Born in Detroit, Mich., July 18, 1943, Pete did not begin playing golf until his 20s. But despite this late start in a sport where most pros begin learning as children, he was inspired by another Black golfer, Lee Elder, who in 1975 became the first Black man to play in the Masters.

The high school drop out learned the game while peddling goods to migrant workers in Rochester, N.Y., and playing on the public course at Genesee Valley Park.

A self-taught player who never hit especially long, Peete was one of golf’s most accurate drivers and fairway players and even earned the nickname “Mr. Accuracy.” Peete did this even though he could not extend his left elbow fully thanks to a childhood accident, where his broken limb was not set properly due to his extreme poverty.

Within six months of taking up golf at 23, he was breaking 80. A year later, he was breaking par. He never took a lesson, but read instructional books by Ben Hogan and Sam Snead, Jack Nicklaus and Bob Toski. At the age of 32, he earned his PGA Tour membership.

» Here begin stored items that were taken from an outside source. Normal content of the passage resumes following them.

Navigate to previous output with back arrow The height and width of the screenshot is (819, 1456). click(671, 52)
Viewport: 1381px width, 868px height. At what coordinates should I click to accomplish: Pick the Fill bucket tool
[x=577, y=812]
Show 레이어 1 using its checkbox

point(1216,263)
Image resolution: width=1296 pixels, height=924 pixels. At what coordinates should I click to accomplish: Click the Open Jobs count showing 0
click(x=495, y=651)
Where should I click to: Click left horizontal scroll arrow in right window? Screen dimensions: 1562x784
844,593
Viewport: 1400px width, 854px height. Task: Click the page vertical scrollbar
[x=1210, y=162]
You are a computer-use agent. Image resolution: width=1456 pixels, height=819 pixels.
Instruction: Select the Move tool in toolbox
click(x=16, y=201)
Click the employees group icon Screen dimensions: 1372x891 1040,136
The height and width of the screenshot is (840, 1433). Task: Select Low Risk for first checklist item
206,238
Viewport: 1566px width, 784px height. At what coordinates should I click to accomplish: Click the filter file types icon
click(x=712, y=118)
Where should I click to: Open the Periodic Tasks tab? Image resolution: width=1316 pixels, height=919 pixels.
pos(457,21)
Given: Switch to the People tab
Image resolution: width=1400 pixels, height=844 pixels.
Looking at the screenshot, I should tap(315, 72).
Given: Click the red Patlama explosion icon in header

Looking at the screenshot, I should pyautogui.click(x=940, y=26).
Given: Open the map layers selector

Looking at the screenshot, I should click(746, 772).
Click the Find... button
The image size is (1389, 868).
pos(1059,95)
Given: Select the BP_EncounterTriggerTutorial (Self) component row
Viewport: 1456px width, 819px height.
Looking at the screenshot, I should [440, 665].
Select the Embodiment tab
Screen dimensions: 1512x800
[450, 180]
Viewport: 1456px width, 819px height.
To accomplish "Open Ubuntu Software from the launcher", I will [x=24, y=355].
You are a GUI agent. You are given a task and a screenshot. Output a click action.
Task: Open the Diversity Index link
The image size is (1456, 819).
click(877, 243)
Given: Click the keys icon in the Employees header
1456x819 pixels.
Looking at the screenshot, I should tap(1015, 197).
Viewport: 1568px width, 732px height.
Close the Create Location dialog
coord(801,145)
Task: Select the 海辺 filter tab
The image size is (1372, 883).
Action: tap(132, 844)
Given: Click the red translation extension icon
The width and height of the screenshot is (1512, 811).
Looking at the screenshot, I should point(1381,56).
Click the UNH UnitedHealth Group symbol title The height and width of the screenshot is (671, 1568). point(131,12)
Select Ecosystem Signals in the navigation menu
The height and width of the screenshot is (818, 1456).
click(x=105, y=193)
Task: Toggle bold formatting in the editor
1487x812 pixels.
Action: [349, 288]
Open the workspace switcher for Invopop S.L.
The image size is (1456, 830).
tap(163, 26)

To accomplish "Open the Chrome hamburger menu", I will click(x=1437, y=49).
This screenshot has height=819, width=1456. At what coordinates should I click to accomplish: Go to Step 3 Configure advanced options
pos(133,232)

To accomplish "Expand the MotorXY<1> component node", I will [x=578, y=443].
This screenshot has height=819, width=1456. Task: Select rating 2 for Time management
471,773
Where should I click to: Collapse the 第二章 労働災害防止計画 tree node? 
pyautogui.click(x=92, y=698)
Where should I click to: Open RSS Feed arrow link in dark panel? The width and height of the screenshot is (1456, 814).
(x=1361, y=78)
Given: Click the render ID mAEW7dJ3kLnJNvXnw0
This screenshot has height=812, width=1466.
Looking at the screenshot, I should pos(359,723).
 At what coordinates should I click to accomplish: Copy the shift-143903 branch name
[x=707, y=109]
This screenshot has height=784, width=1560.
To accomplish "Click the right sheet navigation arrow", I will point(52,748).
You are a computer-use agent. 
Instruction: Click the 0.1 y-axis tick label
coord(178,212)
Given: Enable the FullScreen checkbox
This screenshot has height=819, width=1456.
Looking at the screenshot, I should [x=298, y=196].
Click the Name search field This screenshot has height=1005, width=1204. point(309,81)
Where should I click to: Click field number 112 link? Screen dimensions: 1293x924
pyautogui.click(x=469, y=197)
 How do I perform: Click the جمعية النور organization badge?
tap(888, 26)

The former agricultural worker, who was one of 19 kids from his father’s two marriages, and started his working life in the fields “from sunup to sundown,” won his first Professional Golfers Association tour event, the Greater Milwaukee Open, in 1979, and from 1982 through 1986 was among the tour’s most prolific champions, winning 11 tournaments, including four in 1982. He was the leader in driving accuracy on the PGA Tour for 10 straight years, 1981–90.

In fact, in 1984 he won the Vardon Trophy for the lowest scoring average on the tour, at 70.56.

Peete died on April 29 in Atlanta, Ga., after a long battle with lung cancer. He was 71.

Peete is survived by his wife, Pepper, and seven children—Charlotte, Calvin, Rickie, Dennis, Kalvanetta, Aisha and Aleya.